We used the Crunchbase database to obtain activity on venture activity across all time (https://www.crunchbase.com). The first set of data was obtained by applying three filters: (1) headquarters location in the US, (2) at least two funding rounds, and (3) keywords in the company description. We used three separate keyword filters: “Lung Cancer”, “Breast Cancer”, and “Cancer.” Companies with at least two rounds of funding were selected in order to have enough temporal growth data (n = 50 for lung and breast combined; n = 484 for general cancer). The second set of the data applied the same techniques as the first except the first filter was removed, so the scope of the companies was global. Finally, we removed irrelevant rounds (“Post-IPO Debt” and “Post-IPO Equity”) from both datasets (n = 37 for lung and breast combined; n = 333 for general cancer). After pre-processing and cleaning the data, we computed for each company in each dataset both the number of days since the Series A announcement and the total amount of funding raised since Series A funding. We then plotted the total number of days since Series A versus total funding raised since Series A. We computed linear regressions grouping by type of cancer (lung and breast) and cancer overall for both the world and the United States scope.

Hackathon

Massachusetts Institute of Technology Hacking Medicine (MIT HM) is a student, academic, and community-led organization that pioneered the healthcare hackathon methodology with a focus on system-oriented design thinking to address challenges in healthcare using multidisciplinary teams. In November 2018, MIT HM ran a hackathon in New York City (NY, USA) specifically focused on challenging problems in Lung Cancer. Participants included patients, clinicians, engineers, coders, administrators, lawyers, designers, and public health professionals.

MIT HM hackathons consist of four stages: (1) problem definition, (2) team formation, (3) solution generation and iteration, and (4) presentation. Participants are invited to pitch problems related to lung cancer that they are aware of or have experienced. This can encompass prevention, screening, diagnosis, or treatment. Participants then interact and mingle to form teams organically based on common interests. Diverse, interdisciplinary teams are strongly encouraged. Teams then work to characterize and distill the problem at hand using root cause analyses and stakeholder interviews. Solutions that the teams develop can range from software or hardware technologies to policy or grant proposals. A diverse group of mentors at the event allows teams to iterate their solutions by providing continuous feedback. Teams then present their ideas and solutions to a panel of judges on the final day of the event.

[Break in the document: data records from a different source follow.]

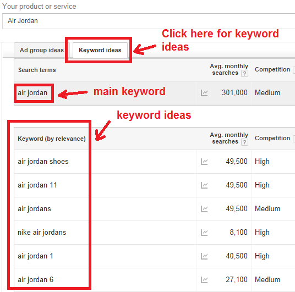Open trend chart for nike air jordans
The image size is (295, 292).
coord(204,233)
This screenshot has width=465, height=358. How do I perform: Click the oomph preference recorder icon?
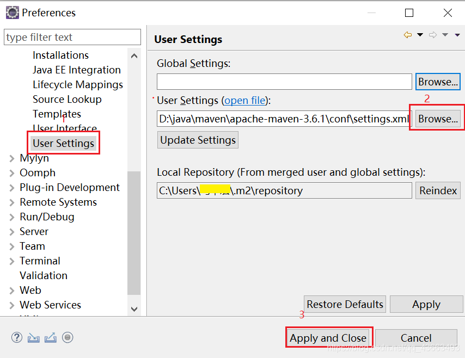click(x=68, y=338)
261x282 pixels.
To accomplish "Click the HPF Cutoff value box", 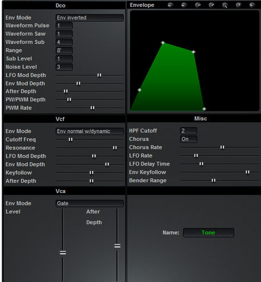I will point(189,131).
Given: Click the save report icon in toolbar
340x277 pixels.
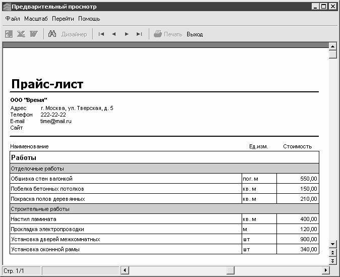Looking at the screenshot, I should tap(9, 34).
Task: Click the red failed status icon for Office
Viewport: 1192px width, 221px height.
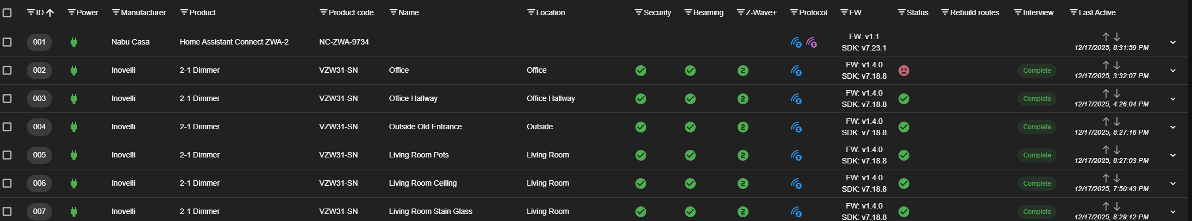Action: coord(903,71)
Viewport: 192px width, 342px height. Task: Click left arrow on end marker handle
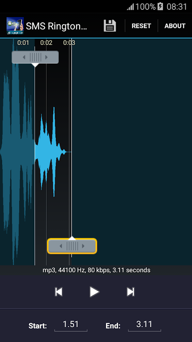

Post-hackathon, a standardized follow-up is conducted by asking participants to complete a codified survey that has been iteratively developed over eight years. This is used to track the progress of teams formed at the event. We assessed the outcome of the hackathon four months after the event by contacting and reviewing progress with event organizers and participants using key informant interviews and surveys. Hackathon participants were informed that data provided through surveys and interviews may be used for research purposes. No informed consent was required as per MIT Committee on the Use of Humans as Experimental Subjects (COUHES), as we report de-identified data. If teams do not complete this survey we assume they are no longer working on their solution. The findings are collated in a large database. Participants retain all intellectual property rights in MIT HM hackathons, to incentivize individuals to participate and contribute.

Reporting summary

Further information on research design is available in the Nature Research Reporting Summary linked to this article.